● **本文**:
________________________

犬のトレーニングを仕事としている人間が、こんなことを言うのも変かもしれませんが
犬(それ以外の動物たちも)は、トレーニングされたいと思っていない。そもそも必要ない。そう考えざるおえない。
あくまで犬目線で考えた時はね。
人間目線で考えたら「犬を飼う以上他人に迷惑をかけないようにしないといけないから」
とか「犬との生活がもう少し楽になればないいかな」という思いから、彼らにトレーニングを行うことが多いでしょう。

私はドッグトレーニングとは、犬に新しい行動を教えることだと思っています。
例えば『お客さんが家に来た時に嬉しさのあまり飛びついてしまう犬』がいるとします。
訓練士に相談すると「飛びついた時に膝蹴りを入れろ」とか「大きな音を出してびっくりさせたらいい」と言う方もいます。
確かに、飛びつく行動をすぐにしなくなると思いますが、それはただのいじめです。
トレーニングではありません。おそらくですが、それで喜ぶ犬はいないでしょう。
それでも、犬が飛びつかなくなったら人間は満足するのです。

________________________

● **元データ**:
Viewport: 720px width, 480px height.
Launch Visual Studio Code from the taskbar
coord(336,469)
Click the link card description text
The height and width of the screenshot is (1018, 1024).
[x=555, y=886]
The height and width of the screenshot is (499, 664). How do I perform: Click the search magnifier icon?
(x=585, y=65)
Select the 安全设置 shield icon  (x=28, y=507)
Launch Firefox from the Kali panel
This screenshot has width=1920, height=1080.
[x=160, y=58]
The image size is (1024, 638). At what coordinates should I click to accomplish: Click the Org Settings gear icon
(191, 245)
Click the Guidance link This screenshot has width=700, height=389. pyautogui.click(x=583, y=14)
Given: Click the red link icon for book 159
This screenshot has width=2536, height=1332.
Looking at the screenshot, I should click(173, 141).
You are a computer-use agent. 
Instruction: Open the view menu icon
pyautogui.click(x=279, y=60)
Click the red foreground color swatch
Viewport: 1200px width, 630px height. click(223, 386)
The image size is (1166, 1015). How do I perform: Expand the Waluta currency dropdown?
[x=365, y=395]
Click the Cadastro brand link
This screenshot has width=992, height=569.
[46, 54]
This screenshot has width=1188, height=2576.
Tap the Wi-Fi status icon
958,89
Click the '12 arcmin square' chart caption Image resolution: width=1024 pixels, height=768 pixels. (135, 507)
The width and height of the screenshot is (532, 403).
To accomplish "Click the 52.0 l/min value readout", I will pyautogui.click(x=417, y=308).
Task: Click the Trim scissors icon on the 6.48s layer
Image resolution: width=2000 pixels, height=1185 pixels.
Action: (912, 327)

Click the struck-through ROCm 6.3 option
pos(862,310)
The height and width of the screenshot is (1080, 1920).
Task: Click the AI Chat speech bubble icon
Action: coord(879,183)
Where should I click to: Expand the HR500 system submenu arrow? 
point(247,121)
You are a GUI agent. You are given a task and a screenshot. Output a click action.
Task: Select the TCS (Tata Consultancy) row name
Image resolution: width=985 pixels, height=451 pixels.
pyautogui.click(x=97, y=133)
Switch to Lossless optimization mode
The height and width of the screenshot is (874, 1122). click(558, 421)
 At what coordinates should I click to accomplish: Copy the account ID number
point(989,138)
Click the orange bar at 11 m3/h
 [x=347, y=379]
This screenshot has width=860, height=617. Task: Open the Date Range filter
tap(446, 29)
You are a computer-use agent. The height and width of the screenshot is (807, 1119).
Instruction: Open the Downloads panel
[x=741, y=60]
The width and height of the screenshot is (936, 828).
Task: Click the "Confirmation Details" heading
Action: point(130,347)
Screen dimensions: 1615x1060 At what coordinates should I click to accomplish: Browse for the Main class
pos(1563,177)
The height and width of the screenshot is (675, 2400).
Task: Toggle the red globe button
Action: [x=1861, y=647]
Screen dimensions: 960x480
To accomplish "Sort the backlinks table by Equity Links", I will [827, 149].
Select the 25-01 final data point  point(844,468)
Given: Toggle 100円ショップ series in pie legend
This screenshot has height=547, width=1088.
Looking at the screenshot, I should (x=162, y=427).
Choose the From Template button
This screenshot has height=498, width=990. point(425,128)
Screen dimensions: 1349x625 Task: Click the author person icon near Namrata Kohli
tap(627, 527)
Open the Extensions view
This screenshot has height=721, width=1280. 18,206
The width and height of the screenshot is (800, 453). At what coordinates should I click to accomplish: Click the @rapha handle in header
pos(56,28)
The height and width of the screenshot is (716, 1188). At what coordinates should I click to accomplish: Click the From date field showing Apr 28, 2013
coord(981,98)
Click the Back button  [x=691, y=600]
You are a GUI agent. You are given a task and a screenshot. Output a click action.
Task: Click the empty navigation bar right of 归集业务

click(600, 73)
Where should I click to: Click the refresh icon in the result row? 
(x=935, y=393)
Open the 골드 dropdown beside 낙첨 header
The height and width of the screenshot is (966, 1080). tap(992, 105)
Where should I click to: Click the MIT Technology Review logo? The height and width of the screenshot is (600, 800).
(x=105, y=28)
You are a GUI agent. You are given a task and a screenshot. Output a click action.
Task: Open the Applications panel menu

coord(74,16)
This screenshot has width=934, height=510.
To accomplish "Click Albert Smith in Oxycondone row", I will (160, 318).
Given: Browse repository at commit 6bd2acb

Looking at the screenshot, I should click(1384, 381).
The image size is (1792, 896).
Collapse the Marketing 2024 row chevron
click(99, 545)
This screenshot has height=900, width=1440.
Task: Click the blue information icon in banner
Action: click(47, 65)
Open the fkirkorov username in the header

________________________

● **指示**:
犬のトレーニングについての本文を、一字一句変えずに全文そのまま返しなさい。

● **解答**:
犬のトレーニングを仕事としている人間が、こんなことを言うのも変かもしれませんが
犬(それ以外の動物たちも)は、トレーニングされたいと思っていない。そもそも必要ない。そう考えざるおえない。
あくまで犬目線で考えた時はね。
人間目線で考えたら「犬を飼う以上他人に迷惑をかけないようにしないといけないから」
とか「犬との生活がもう少し楽になればないいかな」という思いから、彼らにトレーニングを行うことが多いでしょう。

私はドッグトレーニングとは、犬に新しい行動を教えることだと思っています。
例えば『お客さんが家に来た時に嬉しさのあまり飛びついてしまう犬』がいるとします。
訓練士に相談すると「飛びついた時に膝蹴りを入れろ」とか「大きな音を出してびっくりさせたらいい」と言う方もいます。
確かに、飛びつく行動をすぐにしなくなると思いますが、それはただのいじめです。
トレーニングではありません。おそらくですが、それで喜ぶ犬はいないでしょう。
それでも、犬が飛びつかなくなったら人間は満足するのです。